Эти строки в равной мере посвящены всем участникам гражданской войны: и чапаевцам, и таманцам, и многим-многим другим героям бесчисленных фронтов, походов и битв.
Таманцы и чапаевцы — братья по пролитой ими крови, по общему революционному делу. Не удивительно, что их характеристики так близки при всем различии избираемых авторами художественных средств.
«Железный поток» — подлинная симфония в слове. Мы можем безошибочно различить ее составные музыкальные части: трагическое вступление, нарастание, кульминацию, лейтмотив, торжественный бравурный финал.

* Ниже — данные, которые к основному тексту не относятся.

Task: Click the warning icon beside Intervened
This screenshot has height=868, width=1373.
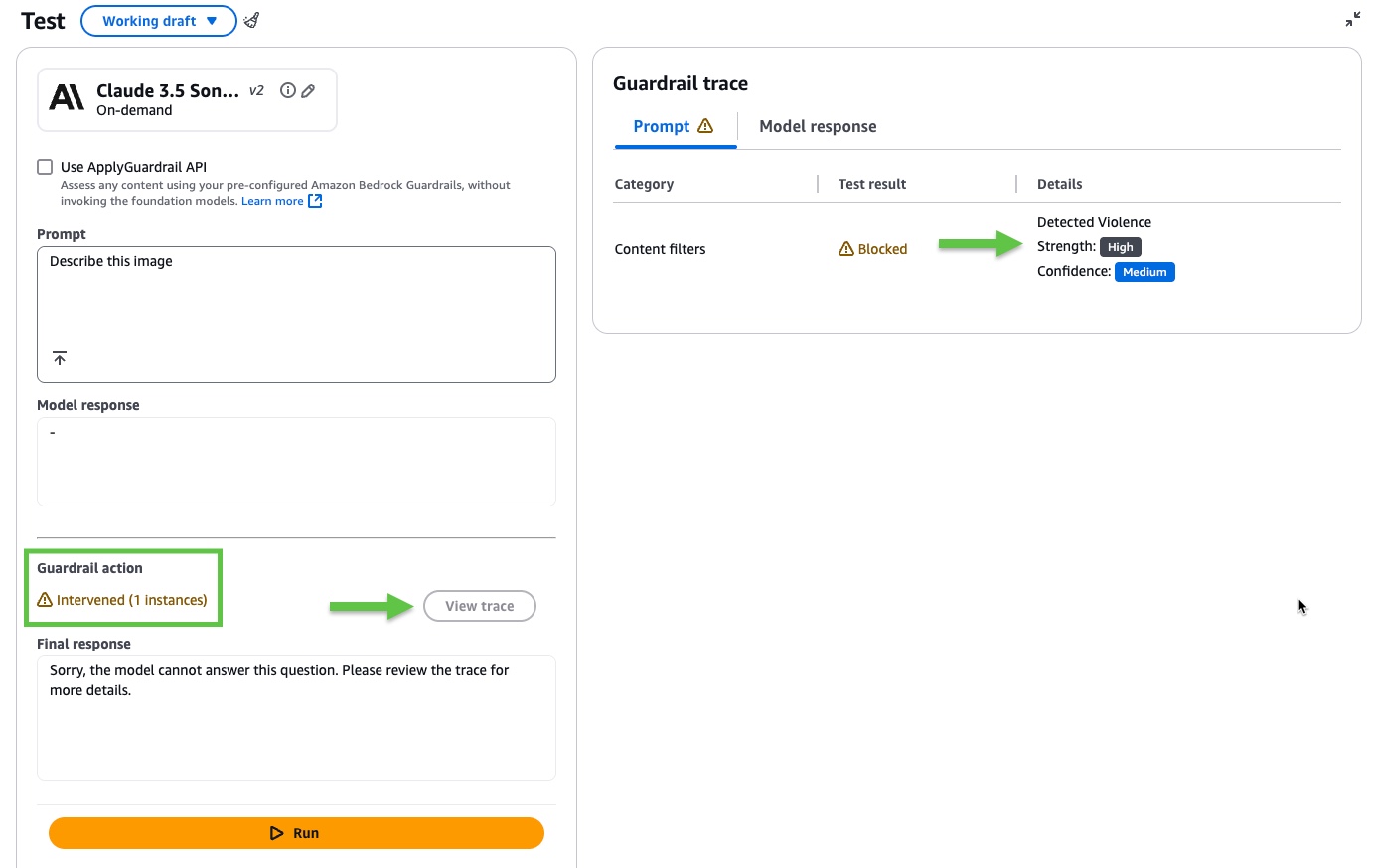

«Чапаев» более документален, и в прямом и в переносном смысле этого термина. Фурманов не только смело вводит в художественную ткань повествования подлинные документы эпохи. Он, как мы уже знаем, гораздо ближе к реальной истории чапаевских походов, чем Серафимович к военно-исторической хронике похода таманцев. Недаром, судя по записи, сделанной 29 октября 1922 года, Фурманов напряженно ищет жанровое обозначение книги:
«О названии «Чапаеву»:
1) Повесть…
2) Воспоминания.
3) Историческая хроника…
4) Художественно-историческая хроника…
5) Историческая баллада…
6) Картины.
7) Исторический очерк…
Как назвать? Не знаю.»
В книге Фурманова и впрямь переплетаются признаки всех этих жанров: повести с типизированными характерами героев; воспоминаний мемуариста с их лиризмом; исторической хроники, точной и документальной; исторической баллады, проникнутой поэтическим пафосом и, наконец, картин жизни и борьбы, нарисованных непосредственно с натуры… «Чапаев» — нерасчленимый сплав художественной литературы и публицистики; художественно обобщенных образов, созданных творческим воображением художника, и собранных им не только исторических, но и человеческих документов — писем, приказов, докладных записок, телеграмм, газетных заметок, военных корреспонденций, резолюций и т. д.
Новаторство формы подсказывает Фурманову революционная действительность. Впервые становится она предметом художественного изучения и раскрытия. Фурманов первым рассказывает о том, как провожают рабочие на фронт сыновей и братьев. Первым рисует он и портреты женщин — героинь гражданской войны.
Марфа «Кожаная» — широкая в плечах, широкая лицом, с широко открытыми голубыми глазами, по отзывам друзей, на воина «крепко подошла». Юная Елена Куницына, которую так любят ткачи «за простую, за умную речь, за ясные мысли, за голос красивый и крепкий». Маруся Рябинина возглавляет атаку в Заглядинском бою. Зоя Павловна, как называет писатель в романе Анну Никитичну Фурманову, ставит спектакли под огнем врага, а если надо — ходит и в’ разведку…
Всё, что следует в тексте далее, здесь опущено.